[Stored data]

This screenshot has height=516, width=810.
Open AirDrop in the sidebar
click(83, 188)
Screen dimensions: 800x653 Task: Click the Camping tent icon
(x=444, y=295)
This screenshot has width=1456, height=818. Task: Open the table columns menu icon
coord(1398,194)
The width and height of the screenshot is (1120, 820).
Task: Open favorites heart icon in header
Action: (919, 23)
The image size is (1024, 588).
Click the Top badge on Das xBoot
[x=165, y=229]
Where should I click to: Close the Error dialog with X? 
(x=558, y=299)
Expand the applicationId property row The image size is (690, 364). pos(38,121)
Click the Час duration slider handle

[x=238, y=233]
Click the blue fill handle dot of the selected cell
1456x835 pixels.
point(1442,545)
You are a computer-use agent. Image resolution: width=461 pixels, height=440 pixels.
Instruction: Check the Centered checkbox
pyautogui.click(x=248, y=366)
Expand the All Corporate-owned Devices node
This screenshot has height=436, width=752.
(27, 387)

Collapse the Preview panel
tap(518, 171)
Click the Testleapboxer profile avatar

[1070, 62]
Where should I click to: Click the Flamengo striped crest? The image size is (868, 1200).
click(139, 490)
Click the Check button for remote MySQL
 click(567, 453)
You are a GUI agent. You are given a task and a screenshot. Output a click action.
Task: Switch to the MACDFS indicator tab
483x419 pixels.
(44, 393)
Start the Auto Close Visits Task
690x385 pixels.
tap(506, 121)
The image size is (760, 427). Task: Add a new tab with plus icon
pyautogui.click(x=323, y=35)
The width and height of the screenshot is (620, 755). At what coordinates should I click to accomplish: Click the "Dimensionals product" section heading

_Task directions_
All lines from the one containing "Click the Top badge on Das xBoot" down to the final line above are to be restated word for word; leave out the rest.

_Task answer_
Click the Top badge on Das xBoot
[x=165, y=229]
Where should I click to: Close the Error dialog with X? 
(x=558, y=299)
Expand the applicationId property row The image size is (690, 364). pos(38,121)
Click the Час duration slider handle

[x=238, y=233]
Click the blue fill handle dot of the selected cell
1456x835 pixels.
point(1442,545)
You are a computer-use agent. Image resolution: width=461 pixels, height=440 pixels.
Instruction: Check the Centered checkbox
pyautogui.click(x=248, y=366)
Expand the All Corporate-owned Devices node
This screenshot has height=436, width=752.
(27, 387)

Collapse the Preview panel
tap(518, 171)
Click the Testleapboxer profile avatar

[1070, 62]
Where should I click to: Click the Flamengo striped crest? The image size is (868, 1200).
click(139, 490)
Click the Check button for remote MySQL
 click(567, 453)
You are a GUI agent. You are given a task and a screenshot. Output a click action.
Task: Switch to the MACDFS indicator tab
483x419 pixels.
(44, 393)
Start the Auto Close Visits Task
690x385 pixels.
tap(506, 121)
The image size is (760, 427). Task: Add a new tab with plus icon
pyautogui.click(x=323, y=35)
The width and height of the screenshot is (620, 755). At what coordinates should I click to accomplish: Click the "Dimensionals product" section heading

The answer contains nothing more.